▶ WORK REQUIRED: Write the next part of the blog post about the Ho-Ho-Ho Horchata cocktail, picking up after its last sentence.

-- BEGIN SOURCE DOCUMENT --

2021 Let’s Get Blitzen: Cocktail Advent Calendar – Day 8 – Ho-Ho-Ho Horchata. I first sampled horchata a few years ago when it appeared on the menu at Copper Sights and Spirits at the Andaz hotel in the ByWard Market. I went for a Mother’s Day drink with my parents and my mom ordered the horchata and we all fell in love with the delicious cinnamon and rice-based cocktail.
I’ve featured an eggnog recipe or two in each edition of the Let’s Get Bltzen: Cocktail Advent Calendar to date – including Hazelnut Eggnog, Chai Eggnog Cheer, Tangerine Eggnog, and Brûléed Pumpkin Eggnog. But, this year, I wanted to change things up and serve a plant-based alternative that would likely be a fun new culinary adventure for my readers.
The recipe I’ve created here is very much in the Mexican style of horchata and it seemed only fitting to pair it with a spirit exclusively produced in Mexico, tequila.
This post is sponsored by Tequila Tromba.

-- END SOURCE DOCUMENT --
-- BEGIN ENTRIES PROVIDED --

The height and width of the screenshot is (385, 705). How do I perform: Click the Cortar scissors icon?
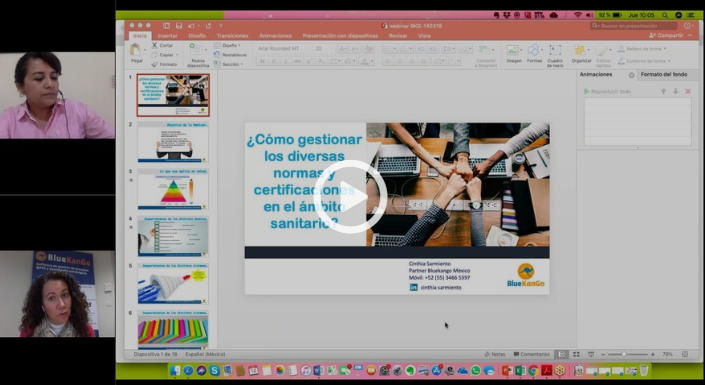(x=155, y=45)
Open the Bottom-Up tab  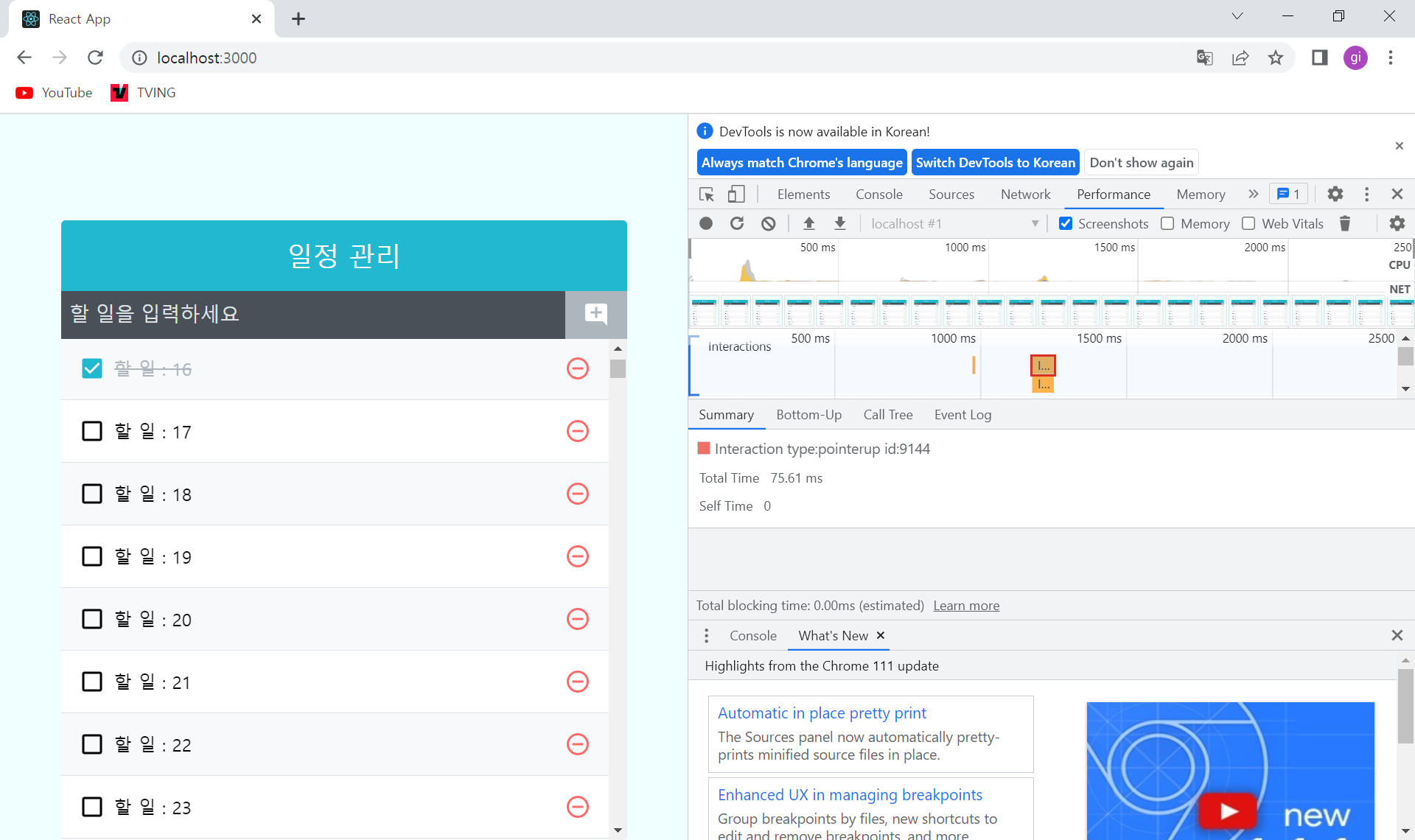pos(808,415)
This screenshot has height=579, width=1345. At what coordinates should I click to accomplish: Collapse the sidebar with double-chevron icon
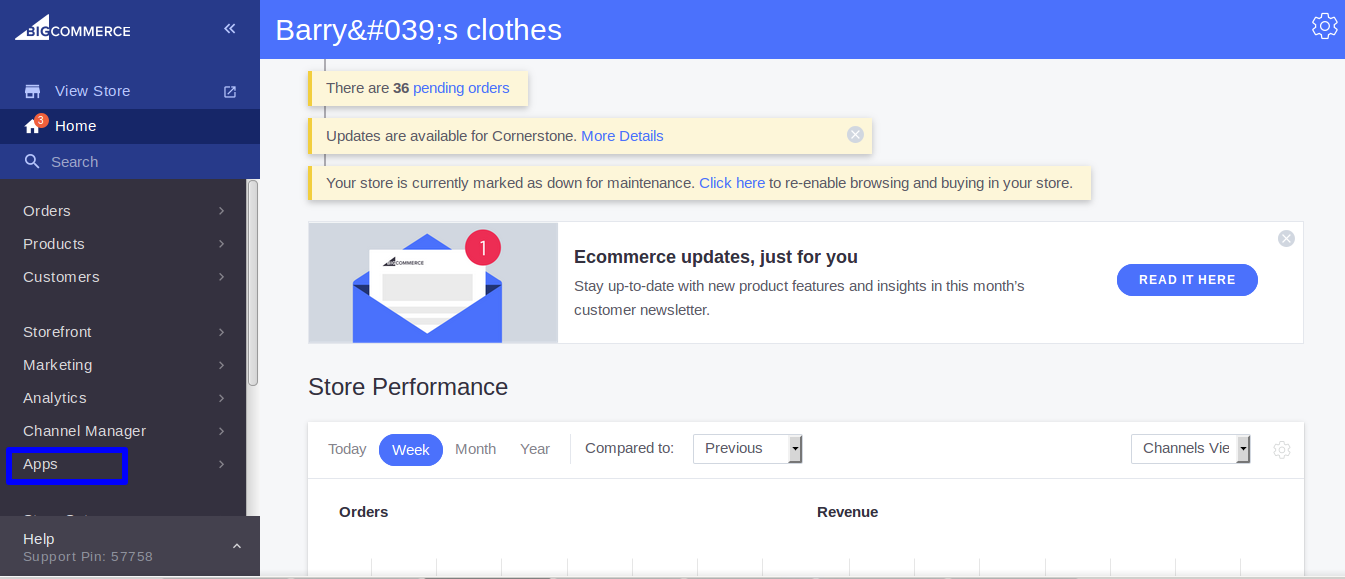pos(229,29)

-- END ENTRIES PROVIDED --

▶ OUTPUT OF THE TASK:
Tequila is a designation of origin product, which means it can only be produced in Mexico, and is recognized as such in more than 40 countries, including Canada. Specifically, the Mexican government dictates that tequila can only be produced in the state of Jalisco and limited municipalities in the states of Guanajuato, Michoacán, Nayarit, and Tamaulipas.
It is made from the blue agave plant exclusively (unlike mezcal which can be made from a wide array of agave species) and the flavour varies greatly from producer to producer depending on where the blue agave are grown, the speed and methods of fermentation employed, and the aging period. Typically, tequila boasts a strong fruity or vegetal aroma, a touch of spice, with woody and smoky notes.
For this recipe I wanted to use a tequila that I always keep stocked on my home bar – Tequila Tromba Reposado (which also happens to be owned by an Ontarian). Tromba Reposado is aged for six months in American whiskey barrels for added smoothness. Look for flavours of cacao, toasted nuts, orange and pineapple, followed by a long finish that develops into a smoky woodiness. Well-crafted and harmonious.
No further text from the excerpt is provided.